With real world implementations WCAG 2.0 steps closer to expected December 2008 publication
Today W3C WAI published WCAG 2.0 as a "W3C Proposed Recommendation". This means that the technical material of WCAG 2.0 is complete and it has been used successfully in real websites. Up next: final publication as a Web standard "W3C Recommendation", which we expect in December!
Over the last few months, the Web Content Accessibility Guidelines (WCAG) Working Group has been going through a process to ensure that WCAG 2.0 can be implemented. Developers and dsigners from around the world gave WCAG 2.0 a "test drive" in their own Web content.
The result: Successful implementations in a wide range of sites including education, commerce, government, and a blog; in languages including Japanese, German, English, and French; and using a wide range of technologies including scripting, multimedia, Flash, and WAI-ARIA. You can get the nitty-gritty details from the Implementation Report.
We learned more about how people use WCAG 2.0 and got additional feedback that resulted in a few changes from the previous publication.
Now that WCAG 2.0 technical material is stable and is proven implementable, there's one more step: submit WCAG 2.0 Proposed Recommendation to W3C Members for final review and endorsement.
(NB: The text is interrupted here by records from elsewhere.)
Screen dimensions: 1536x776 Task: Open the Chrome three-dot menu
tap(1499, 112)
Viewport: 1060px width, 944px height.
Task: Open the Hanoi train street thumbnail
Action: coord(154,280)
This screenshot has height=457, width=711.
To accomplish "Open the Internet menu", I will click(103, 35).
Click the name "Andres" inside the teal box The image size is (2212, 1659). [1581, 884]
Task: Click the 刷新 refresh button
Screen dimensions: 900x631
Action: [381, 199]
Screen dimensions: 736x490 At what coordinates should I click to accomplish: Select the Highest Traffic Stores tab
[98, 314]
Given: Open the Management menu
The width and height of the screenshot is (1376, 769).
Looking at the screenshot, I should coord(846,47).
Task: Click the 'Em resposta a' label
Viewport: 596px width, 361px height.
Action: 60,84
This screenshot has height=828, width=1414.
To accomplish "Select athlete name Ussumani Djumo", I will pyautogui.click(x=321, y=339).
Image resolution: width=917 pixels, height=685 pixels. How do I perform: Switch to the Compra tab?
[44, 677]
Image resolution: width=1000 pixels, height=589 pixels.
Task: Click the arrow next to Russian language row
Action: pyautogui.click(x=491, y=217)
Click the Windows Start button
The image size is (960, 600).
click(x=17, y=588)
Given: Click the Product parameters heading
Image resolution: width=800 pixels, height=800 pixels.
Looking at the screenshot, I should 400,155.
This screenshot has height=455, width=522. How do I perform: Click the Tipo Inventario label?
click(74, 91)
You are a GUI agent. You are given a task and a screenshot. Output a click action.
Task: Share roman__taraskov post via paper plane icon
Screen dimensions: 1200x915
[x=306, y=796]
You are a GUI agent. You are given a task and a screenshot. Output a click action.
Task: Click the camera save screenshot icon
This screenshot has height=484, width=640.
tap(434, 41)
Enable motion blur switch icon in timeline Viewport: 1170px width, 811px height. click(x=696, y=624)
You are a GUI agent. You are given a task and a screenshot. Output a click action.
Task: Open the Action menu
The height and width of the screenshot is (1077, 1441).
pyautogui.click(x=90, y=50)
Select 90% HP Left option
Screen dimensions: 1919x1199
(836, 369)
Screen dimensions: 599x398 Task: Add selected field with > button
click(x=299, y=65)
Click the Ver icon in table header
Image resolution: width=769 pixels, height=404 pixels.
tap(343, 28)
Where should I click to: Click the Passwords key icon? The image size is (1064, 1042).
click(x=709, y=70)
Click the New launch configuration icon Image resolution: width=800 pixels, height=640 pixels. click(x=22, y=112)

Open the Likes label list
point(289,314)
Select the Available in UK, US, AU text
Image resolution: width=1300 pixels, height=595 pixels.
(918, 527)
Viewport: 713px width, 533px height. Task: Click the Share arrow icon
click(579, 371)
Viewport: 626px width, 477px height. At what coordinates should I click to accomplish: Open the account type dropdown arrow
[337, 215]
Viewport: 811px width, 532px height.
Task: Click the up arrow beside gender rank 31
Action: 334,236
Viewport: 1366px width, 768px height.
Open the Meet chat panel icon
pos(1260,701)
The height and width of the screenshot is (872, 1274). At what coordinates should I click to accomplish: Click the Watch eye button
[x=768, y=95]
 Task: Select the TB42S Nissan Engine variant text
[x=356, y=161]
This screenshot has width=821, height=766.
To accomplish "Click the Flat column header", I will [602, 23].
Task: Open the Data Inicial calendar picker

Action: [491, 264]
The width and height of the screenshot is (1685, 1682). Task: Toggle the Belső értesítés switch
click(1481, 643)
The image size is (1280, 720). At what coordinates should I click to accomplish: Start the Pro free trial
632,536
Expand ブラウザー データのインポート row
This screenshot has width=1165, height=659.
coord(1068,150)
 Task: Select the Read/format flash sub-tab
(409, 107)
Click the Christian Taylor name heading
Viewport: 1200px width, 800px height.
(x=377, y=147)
That takes us into December.
Over the next few weeks we'll also be updating existing WCAG materials and providing new materials to help transitioning to WCAG 2.0; for example, a printable version of WCAG 2.0 at a Glance and more WCAG 2.0 presentations.
But you don't need to wait for any of that. There are a lot of reasons to start implementing WCAG 2.0 right away. See "What are the benefits of using WCAG 2.0?" in the WCAG 2 FAQ.
Note that the best place to start with WCAG 2.0 is not necessarily the technical standard itself. Instead start with:
- Overview of WCAG 2.0 Documents
- How to Meet WCAG 2.0: A customizable quick reference to WCAG 2.0 requirements...
As always, we welcome suggestions for improving these supporting documents, and we encourage translations. Each document has an e-mail address for comments, which is often in the footer, e.g., "Feedback welcome to firstname.lastname@example.org."
Thanks for all the support moving WCAG 2.0 towards completion. We look forward to seeing more websites and web applications meet WCAG 2.0.